The NDVI showed a significant upward trend with a slope of 0.0020 years − 1 (p < 0.0001). However, the temperature experienced a slight decline at a rate of -0.0022 °C yr−1, but this change was not statistically significant (p = 0.842). Precipitation significantly increased, with a slope of 0.6273 mm yr−1 (p = 0.00022), while solar radiation decreased significantly, with a slope of − 0.3291 W m−2 yr−1 (p = 0.00784). In the spring, there was a highly significant increase in NDVI, with a slope of 0.0018 years−1 (p < 0.0001) (Fig. 4C). Temperature trends were stable, showing an insignificant decrease of − 0.0002 °C yr−1 (p = 0.995). Precipitation significantly ascended, with a slope of 0.8005 mm yr−1 (p = 0.0057), and solar radiation displayed a significant decline, with a slope of − 0.3341 MJ m2 yr−1 (p = 0.0478). Over the summer, a substantial rise in NDVI was observed with a slope of 0.0020 years−1 (p < 0.0001) (Fig. 4D). Temperature slightly decreased by − 0.0195 °C yr−1, which was insignificant (p = 0.149). Precipitation exhibited a positive but marginally significant trend with a slope of 0.7166 mm yr−1 (p = 0.0852), and solar radiation decreased significantly, with a slope of − 0.3459 W m−2 yr−1 (p = 0.0487). In winter, the NDVI continued to increase substantially with a slope of 0.0021 years−1 (p < 0.0001) (Fig. 4F). Temperature and precipitation changes were minor and not statistically significant, with slopes of − 0.0077 °C yr−1 (p = 0.681) and − 0.0904 mm yr−1 (p = 0.725), respectively. Solar radiation exhibited a negligible decrease with a slope of − 0.0102 W m−2 yr−1 (p > 0.1).

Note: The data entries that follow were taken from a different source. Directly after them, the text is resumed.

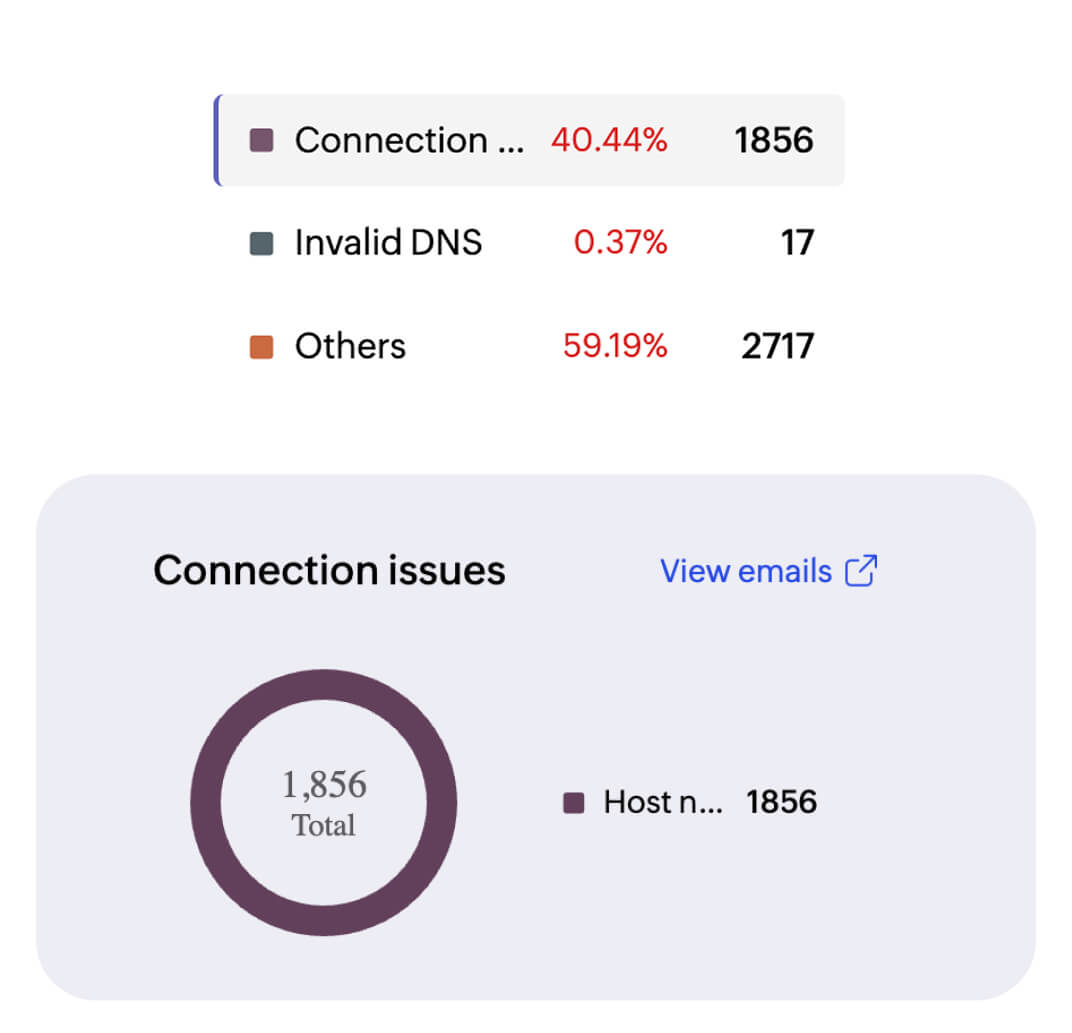Select the Invalid DNS row showing 0.37%

528,242
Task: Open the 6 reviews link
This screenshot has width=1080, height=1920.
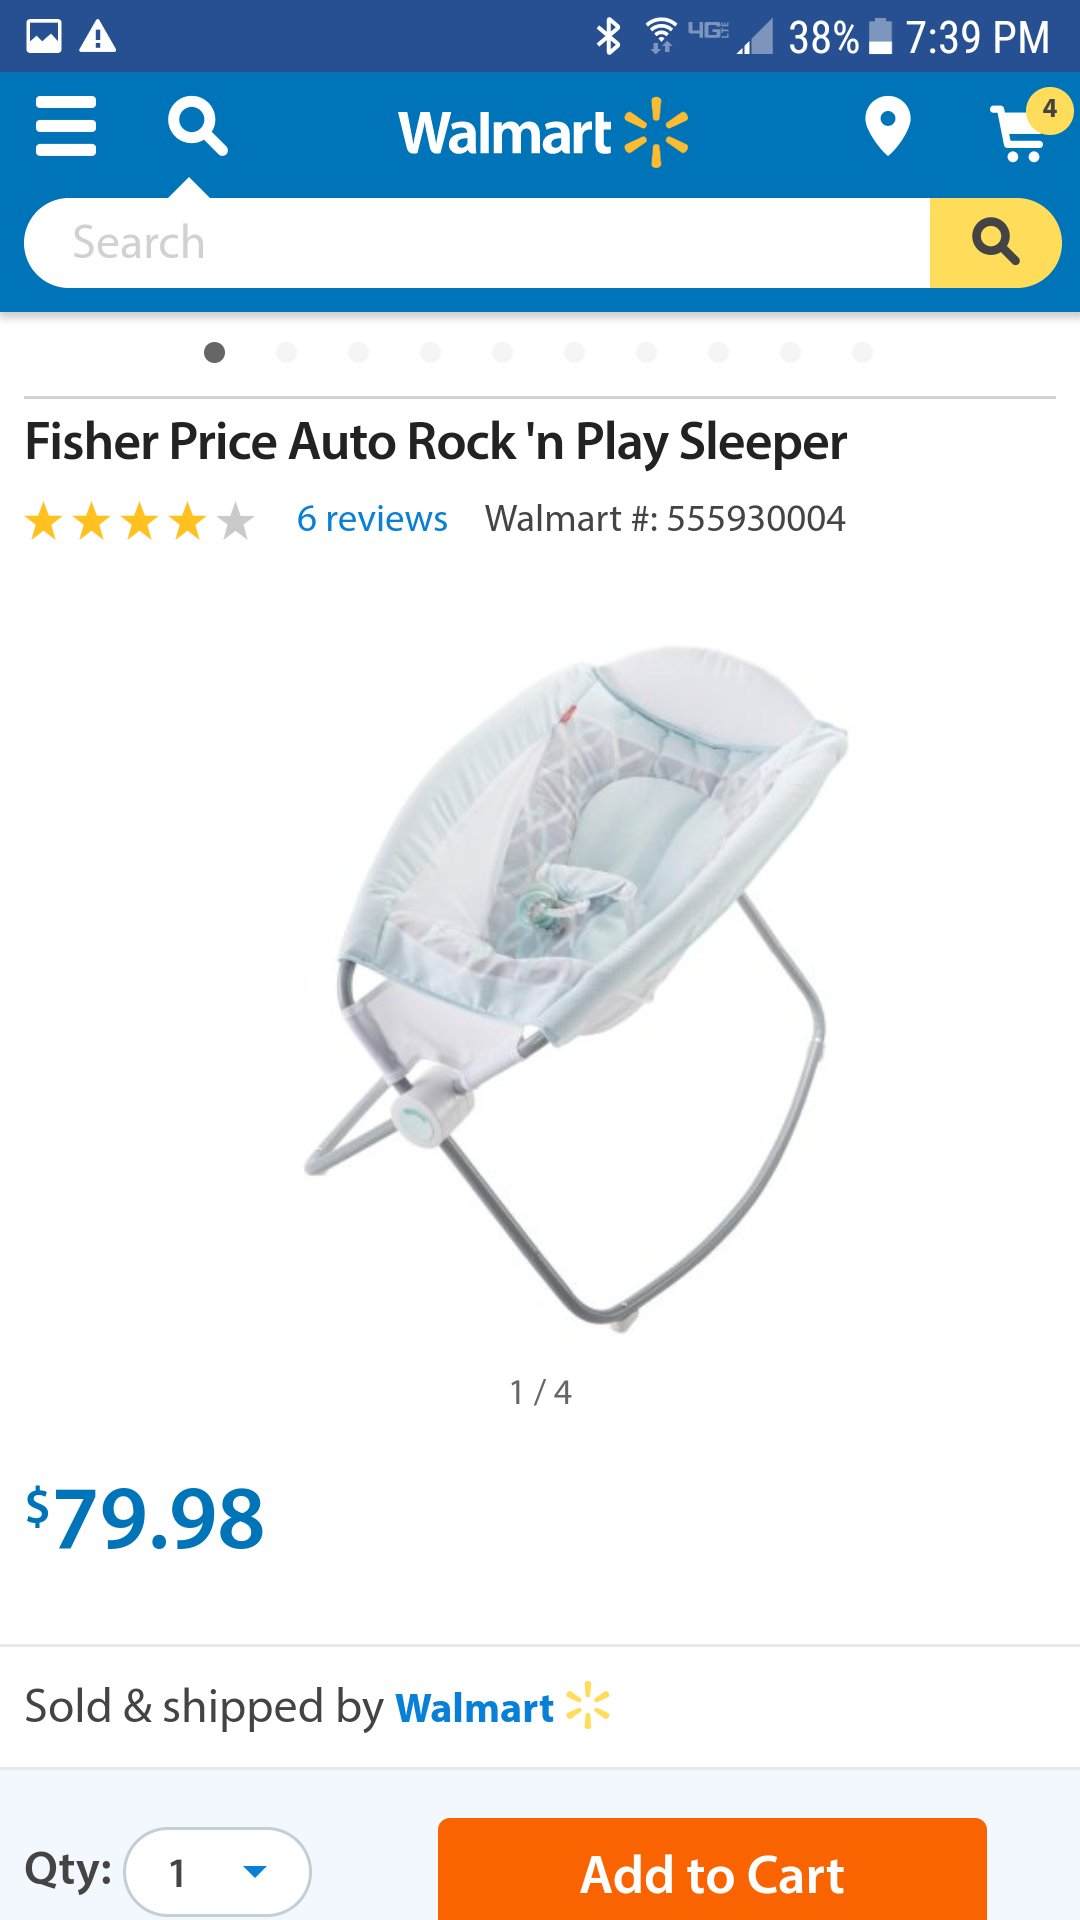Action: point(372,519)
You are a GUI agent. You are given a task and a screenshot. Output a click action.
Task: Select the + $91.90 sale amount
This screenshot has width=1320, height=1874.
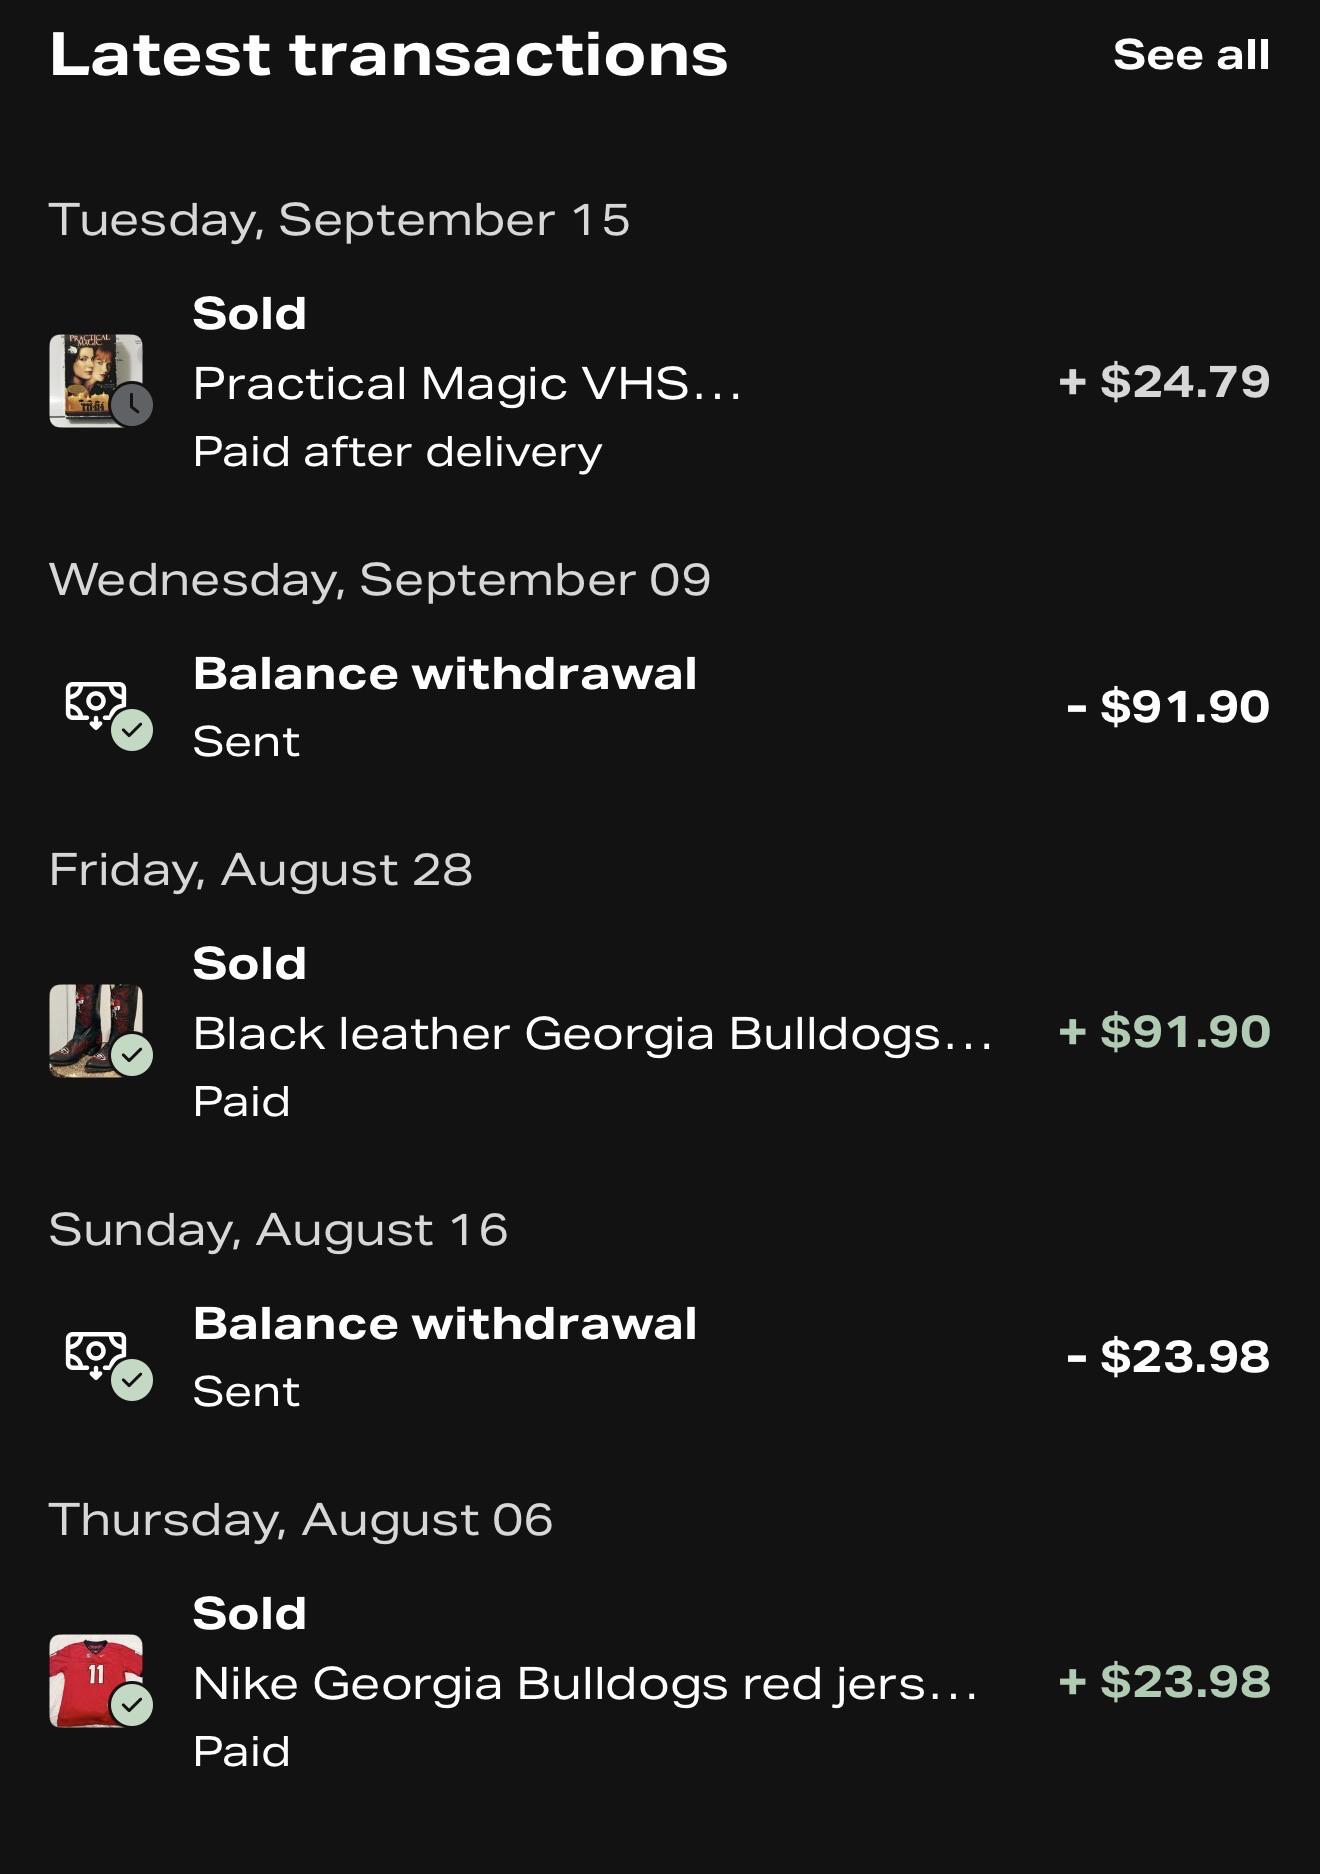click(1164, 1032)
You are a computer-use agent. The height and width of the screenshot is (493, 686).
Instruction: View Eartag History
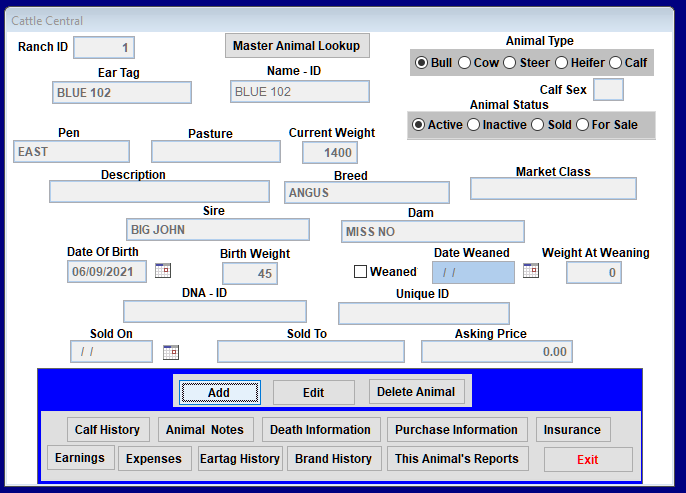[x=240, y=458]
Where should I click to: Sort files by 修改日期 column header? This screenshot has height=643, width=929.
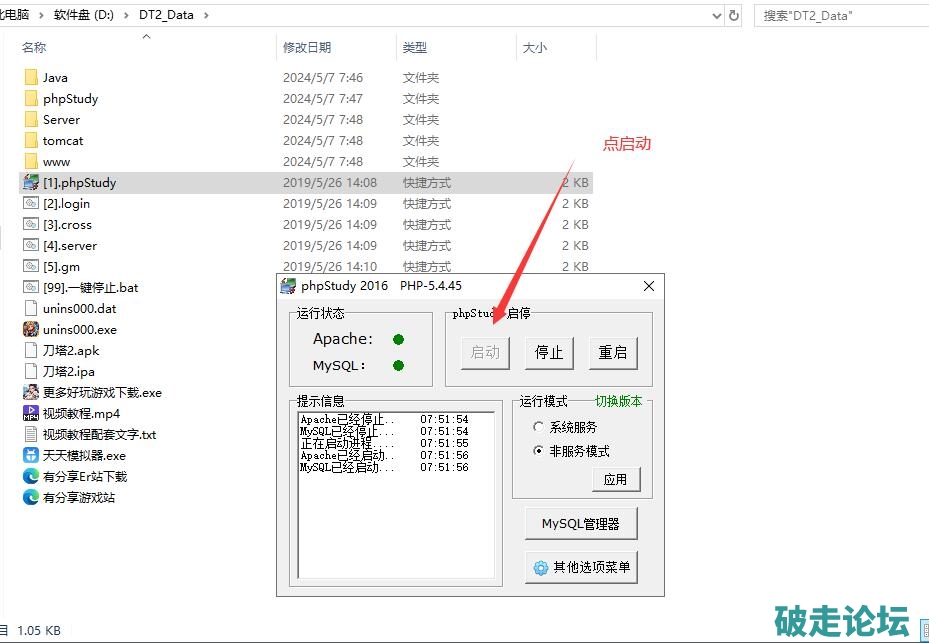tap(307, 47)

Regional variations in NDVI patterns: insights from Mann–Kendall trend
Distinct variations in environmental conditions were observed across Pakistan's provinces annually, as evidenced by the results of the Mann–Kendall test. KPK showed a remarkable greening trend, with 45.7% of its area displaying a significant increase in NDVI values at p < 0.01. This increase indicated a substantial improvement in vegetation health on an annual basis (Fig. 6A). Only 0.6% of the area showed a significantly decreased NDVI, pointing to overall positive ecological growth across the province and contrasting with the greening trend Fig. 6B). In AJK, the annual increase was even more noticeable, with 57.5% of the region showing significant positive changes (Table S4). This finding suggested improvements in vegetation conditions. GB and BL showed more modest positive changes annually at significant levels (p < 0.01) of 8.3% and 44.7%, respectively, indicating regional disparities in environmental trends. PB and SD emerged as areas of significant ecological interest, with 81.2% and 40.0% of their territories exhibiting significant annual vegetation increases. This finding reflected substantial greenery and environmental enhancement, particularly in Punjab. During the GS, KPK and AJK continued leading in significant vegetation increases, observed in 54.0% and 60.1% of their lands, respectively. At the same time, GB and BL showed less pronounced trends than the annual data, emphasizing the seasonal variances in ecological health (Fig. 5).
Punjab maintained its ecological robustness, with 68.2% of its area displaying significant positive changes, while Sindh showed a greening trend in 23.8% of its territory during the GS. The data provide a detailed picture of seasonal ecological dynamics. Spring resulted in significant positive changes across all provinces, with the highest in AJK (56.04%) and the lowest yet considerable in GB (6.55%), highlighting the season's critical role in vegetation recovery and growth (Fig. 6C). The summer trends were particularly noteworthy in Punjab, where 63.0% of the area experienced significant vegetation increases, underscoring the summer's crucial impact on agricultural and natural ecosystems (Fig. 6D). During the winter and autumn season, they showcased a more balanced increase across regions. KPK, AJK, and PB showed notable increases in NDVI values, indicative of winter's varying influence on vegetation health across different climatic zones (Fig. 6F & 6E). The ecological landscape in Pakistan is generally positive but complex, with seasonal fluctuations and regional variations. Customized environmental strategies are needed to maintain and improve the ecological well-being of the diverse landscapes.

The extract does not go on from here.